With another year under our belt, we thought we’d update our list of the most reviled clichés in all of financial services – the empty phrases your colleagues and bosses utter on a daily basis that make your skin crawl.

We talked to a group of bankers, traders, consultants and other financial pros to freshen up the list. We also included a few that you left in the comments last year. Some are very industry-specific, others are more general clichés that are likely uttered in most any business meeting. Did we miss any?

Action items: Essentially just a list of things that need to get done.

Hard stop: One that’s oft-used in journalism as well. It means you have to stop a meeting at a specific time as you have another appointment that you can’t move or be late to. “I have a hard stop at 11 a.m.”

Dead cat bounce: Used to discuss a particular asset. It is a recovery – usually short – in the price of stock/commodity/etc. after a massive decline. It comes from the idea that something has fallen so far that even a dead cat would bounce.

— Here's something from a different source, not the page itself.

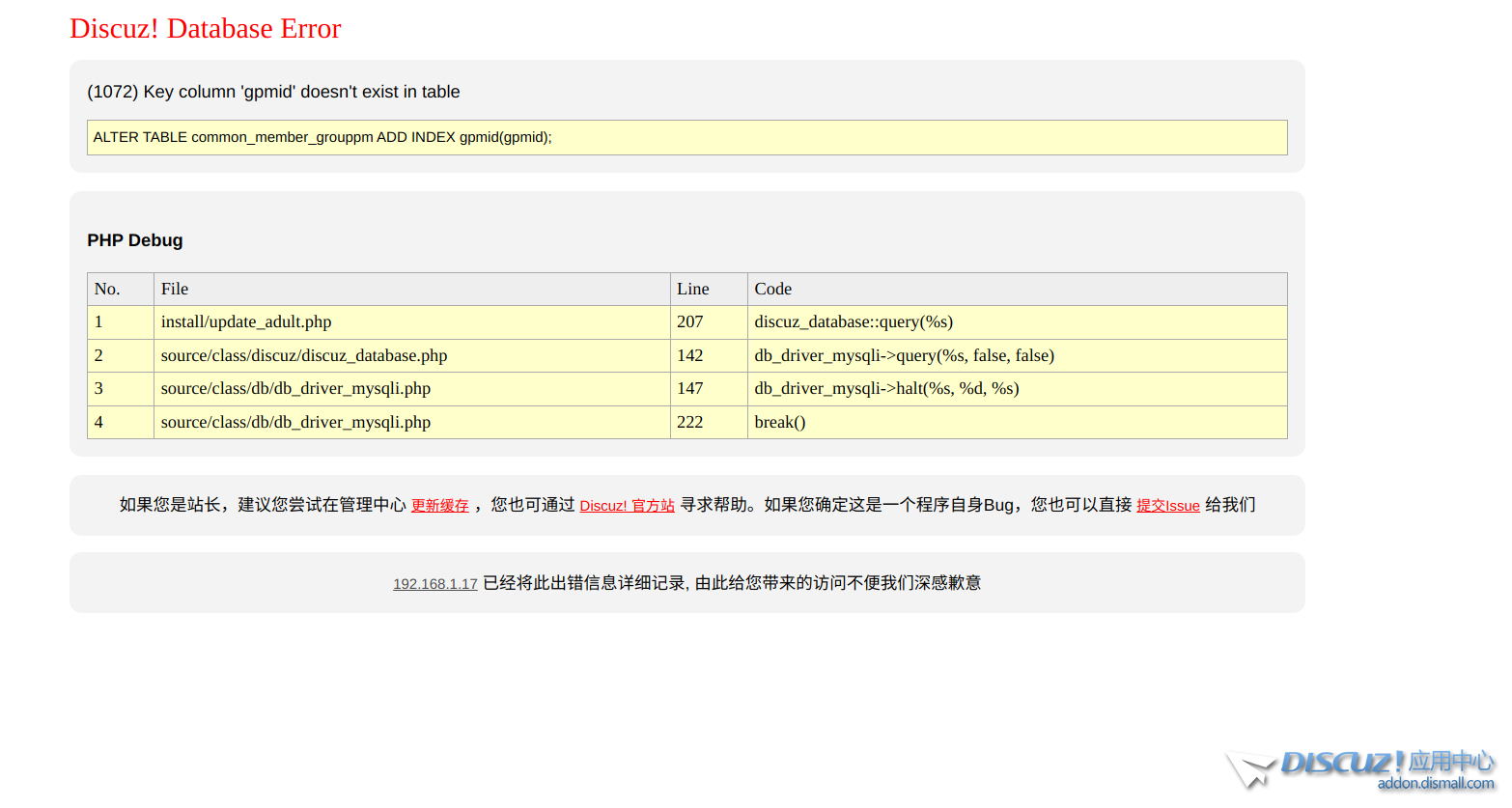Screen dimensions: 1512x808
Task: Click line number 142 cell
Action: tap(690, 355)
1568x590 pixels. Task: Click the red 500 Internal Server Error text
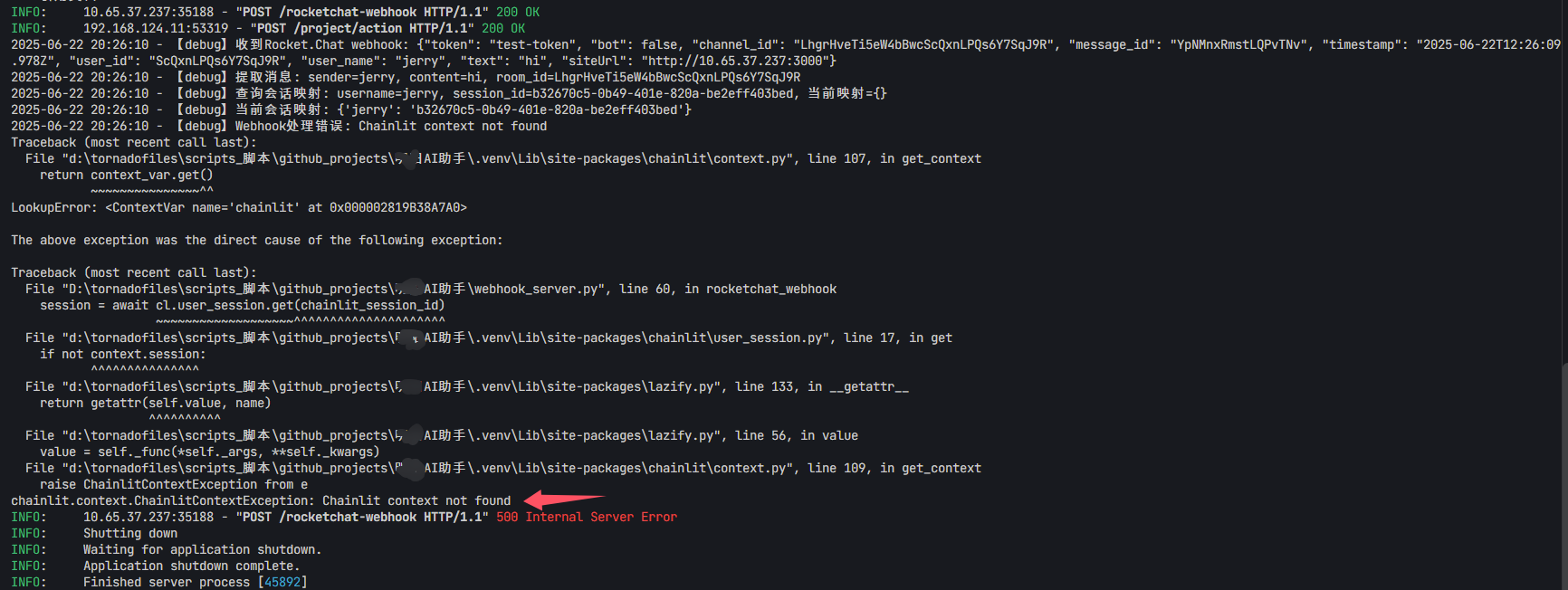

Best practices: A seemingly formal, informal way of telling you that didn’t do something correctly. Common in investment banking. You didn’t follow “best practices.”

You’re only as good as your last trade: Self-explanatory but uttered every day according to one sell-side trader.

Bandwidth: One you alerted us to last time. Having “bandwidth” means you have the knowledge to go into greater detail on something. You can also “provide” bandwidth.

Over the wall: You are in the know. You have information that others don’t.

Parking lot: To put an end to a conversation with the idea of coming back to it later. “Let’s put that in a parking lot and move on.” Giving an idea “some air,” or time to resonate, is similar.

Scrimmage it: Also common in investment banking. Similar to another cliché: to “hash something out.”

Dig out: To get through all your backlog of work. “Let me dig out and I’ll come see you in an hour.”

Circle back: To re-evaluate something or give it a second look. You can also circle back – or re-connect – with a person to solve an issue. “Let me circle back with Bob and I’ll let you know.”

Deep dive: Giving a thorough analysis.

Pigs get fat, hogs get slaughtered: Don’t be overly greedy, lest you get the chop. Sort of an anti-Gordon Gekko.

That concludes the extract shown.